J’hésitai à y répondre, car son commentaire est tellement vague, tellement wtf, qu’il est impossible de contre-argumenter proprement et rigoureusement (comme 99% de ses commentaires, ce qui le renforce dans son délire d’avoir tout le temps raison contre tout le monde). C’est aussi ça qui fait qu’il est pertinenté. Chacun y voit midi à sa porte... Technique bien connue au demeurant des politiciens tels Macron (et le célèbre "Je vous ai compris" de notre Charles national).

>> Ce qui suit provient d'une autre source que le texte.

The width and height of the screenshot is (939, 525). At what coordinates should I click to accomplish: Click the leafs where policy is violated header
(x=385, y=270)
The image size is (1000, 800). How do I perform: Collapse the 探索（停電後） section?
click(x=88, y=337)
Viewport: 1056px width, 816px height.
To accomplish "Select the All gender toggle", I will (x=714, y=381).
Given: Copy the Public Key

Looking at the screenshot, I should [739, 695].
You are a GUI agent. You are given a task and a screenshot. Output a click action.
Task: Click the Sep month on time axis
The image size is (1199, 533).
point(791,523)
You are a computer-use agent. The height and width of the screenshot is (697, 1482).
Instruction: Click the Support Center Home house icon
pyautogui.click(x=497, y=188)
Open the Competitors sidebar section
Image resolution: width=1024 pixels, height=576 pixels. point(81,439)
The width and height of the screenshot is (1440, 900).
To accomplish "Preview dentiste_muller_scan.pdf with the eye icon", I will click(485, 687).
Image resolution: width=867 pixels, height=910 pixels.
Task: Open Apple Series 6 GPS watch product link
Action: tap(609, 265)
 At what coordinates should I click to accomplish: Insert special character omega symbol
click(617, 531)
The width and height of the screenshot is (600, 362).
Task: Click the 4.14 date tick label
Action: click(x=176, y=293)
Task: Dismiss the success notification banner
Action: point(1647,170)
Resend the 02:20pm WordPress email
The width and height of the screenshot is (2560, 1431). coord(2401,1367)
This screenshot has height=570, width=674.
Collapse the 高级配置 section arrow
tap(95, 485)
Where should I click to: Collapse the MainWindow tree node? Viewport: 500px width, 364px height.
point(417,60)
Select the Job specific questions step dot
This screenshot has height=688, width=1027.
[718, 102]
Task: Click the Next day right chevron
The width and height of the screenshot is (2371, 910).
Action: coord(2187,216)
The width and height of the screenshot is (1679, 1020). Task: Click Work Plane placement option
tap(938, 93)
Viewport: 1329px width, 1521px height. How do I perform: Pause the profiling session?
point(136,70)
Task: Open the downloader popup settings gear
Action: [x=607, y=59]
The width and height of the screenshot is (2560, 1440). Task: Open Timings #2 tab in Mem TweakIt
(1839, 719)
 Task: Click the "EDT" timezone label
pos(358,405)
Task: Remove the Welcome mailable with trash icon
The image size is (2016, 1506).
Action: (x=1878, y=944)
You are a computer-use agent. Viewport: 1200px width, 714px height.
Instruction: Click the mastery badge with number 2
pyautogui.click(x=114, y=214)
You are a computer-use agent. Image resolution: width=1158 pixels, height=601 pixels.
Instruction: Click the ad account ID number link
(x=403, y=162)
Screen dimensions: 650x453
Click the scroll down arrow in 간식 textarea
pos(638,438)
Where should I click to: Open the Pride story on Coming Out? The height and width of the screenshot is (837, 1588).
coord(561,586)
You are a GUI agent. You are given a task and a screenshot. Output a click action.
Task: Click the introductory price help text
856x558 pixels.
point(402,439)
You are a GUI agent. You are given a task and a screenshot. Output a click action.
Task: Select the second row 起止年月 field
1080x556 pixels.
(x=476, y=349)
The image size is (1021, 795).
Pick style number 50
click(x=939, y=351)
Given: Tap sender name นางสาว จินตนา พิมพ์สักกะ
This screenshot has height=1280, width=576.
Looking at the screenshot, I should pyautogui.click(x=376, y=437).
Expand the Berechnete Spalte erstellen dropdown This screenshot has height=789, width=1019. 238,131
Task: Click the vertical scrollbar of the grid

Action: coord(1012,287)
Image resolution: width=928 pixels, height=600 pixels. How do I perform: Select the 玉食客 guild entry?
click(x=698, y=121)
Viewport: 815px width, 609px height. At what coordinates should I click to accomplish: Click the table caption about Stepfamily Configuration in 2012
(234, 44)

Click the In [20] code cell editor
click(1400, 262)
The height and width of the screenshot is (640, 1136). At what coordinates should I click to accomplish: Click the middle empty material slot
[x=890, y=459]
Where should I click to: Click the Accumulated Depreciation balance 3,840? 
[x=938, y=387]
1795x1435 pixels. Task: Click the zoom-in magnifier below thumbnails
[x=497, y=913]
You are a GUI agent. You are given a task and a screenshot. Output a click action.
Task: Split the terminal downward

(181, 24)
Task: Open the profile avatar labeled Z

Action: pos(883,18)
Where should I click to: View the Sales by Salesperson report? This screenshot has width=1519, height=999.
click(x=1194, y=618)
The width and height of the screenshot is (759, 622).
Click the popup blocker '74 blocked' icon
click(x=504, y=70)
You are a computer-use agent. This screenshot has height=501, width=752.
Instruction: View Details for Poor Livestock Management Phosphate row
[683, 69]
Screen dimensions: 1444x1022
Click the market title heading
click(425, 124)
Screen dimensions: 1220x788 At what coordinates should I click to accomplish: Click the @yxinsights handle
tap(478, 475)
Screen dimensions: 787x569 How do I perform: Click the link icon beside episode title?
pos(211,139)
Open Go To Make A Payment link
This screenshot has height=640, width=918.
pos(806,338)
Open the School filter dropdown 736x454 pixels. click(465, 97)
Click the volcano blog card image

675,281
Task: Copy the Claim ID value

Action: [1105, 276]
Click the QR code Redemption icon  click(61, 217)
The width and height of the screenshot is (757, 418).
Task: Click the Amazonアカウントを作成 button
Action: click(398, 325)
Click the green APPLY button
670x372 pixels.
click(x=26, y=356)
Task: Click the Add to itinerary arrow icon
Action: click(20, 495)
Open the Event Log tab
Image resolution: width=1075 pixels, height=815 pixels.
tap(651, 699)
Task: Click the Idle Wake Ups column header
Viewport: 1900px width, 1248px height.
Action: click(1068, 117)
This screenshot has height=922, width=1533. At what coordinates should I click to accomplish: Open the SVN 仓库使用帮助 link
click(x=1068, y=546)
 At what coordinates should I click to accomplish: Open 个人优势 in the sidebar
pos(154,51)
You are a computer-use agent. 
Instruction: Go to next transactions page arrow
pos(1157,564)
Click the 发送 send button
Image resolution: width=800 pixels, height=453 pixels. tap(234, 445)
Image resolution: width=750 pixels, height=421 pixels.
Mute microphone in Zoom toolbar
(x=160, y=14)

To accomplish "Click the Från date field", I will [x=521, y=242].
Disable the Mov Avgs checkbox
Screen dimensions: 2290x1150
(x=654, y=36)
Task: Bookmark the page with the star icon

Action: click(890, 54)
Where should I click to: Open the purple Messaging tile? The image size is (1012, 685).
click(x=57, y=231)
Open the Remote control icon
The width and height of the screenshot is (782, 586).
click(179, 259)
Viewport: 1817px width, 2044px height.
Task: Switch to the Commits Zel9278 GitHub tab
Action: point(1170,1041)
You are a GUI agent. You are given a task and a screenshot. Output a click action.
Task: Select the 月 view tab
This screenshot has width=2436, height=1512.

On ne peut que spéculer sur son argument de fond (en mettant de côté sa tentative de me dénigrer moi et mes compétences — le pauv’ s’il savait... — là encore technique bien connue des politiciens... quand on est incapable d’argumenter sur le fond) : j’imagine qu’il souscrit au lieu commun selon lequel on pourrait "cacher" une communication sensible chiffrée dans une masse de communications non sensibles, mais aussi chiffrées. Outre le fait qu’il n’y a absolument aucun obstacle sérieux à augmenter le coût d’un déchiffrage en utilisant des clefs plus robustes, c’est une stratégie qui se démonte assez facilement : dans le cas d’une attaque ciblée par définition ce type de protection est inutile (l’adversaire sait qui et quoi déchiffrer : le seul moyen de submerger les moyens de déchiffrage de l’adversaire c’est d’utiliser des clefs plus robustes). Dans le cas de la surveillance de masse des dictatures : il est assez facile de discriminer des communications intéressantes de celles sans valeur étant donné qu’on a accès aux informations des couches réseaux sous-jacentes pour déjà opérer un filtre efficace (par exemple surveiller toute adresse IP qui se co. à tel site identifié "terroriste" [1,2]), voir même ne pas chercher à déchiffrer : identifier des réseaux d’individus, c’est déjà une collection d’informations privées qui suffira à établir les réseaux de l’opposition, quitte à se doter d’un moyen d’accès aux communications chiffrées, contre lequel https ne peut rien [3, 4].
Le problème de la sécurité en informatique, c’est que c’est un métier à part entière, mais que beaucoup trop de dév et d’admin prennent à la légère et croient par conséquent pouvoir donner leur avis dessus. Perso. je pense qu’il faudrait intégrer une sensibilisation initiale, et un travail de formation continue tout au long de la carrière des informaticiens.
L’une des erreurs commises par les informaticiens, c’est l’approche techico-technique, comme c’est le cas ici à propos du https, à des années-lumière de ce qui se fait dans la sécu. moderne qui doit se penser de manière globale : à noter les différents scandales qui ont éclatés des dernières années (Cambridge Analytica, Pegasus, etc.), ou encore la nécessité de connaissances même élémentaires des méthodes d’attaque passant par le facteur humain (engineering social, sms frauduleux, etc.) extrêmement répandues. La sécurité passe par une approche multi-disciplinaire qui doit totalement intégrer la défaillance humaine dans ses stratégies. L’informatique est très en retard par rapport au reste du monde.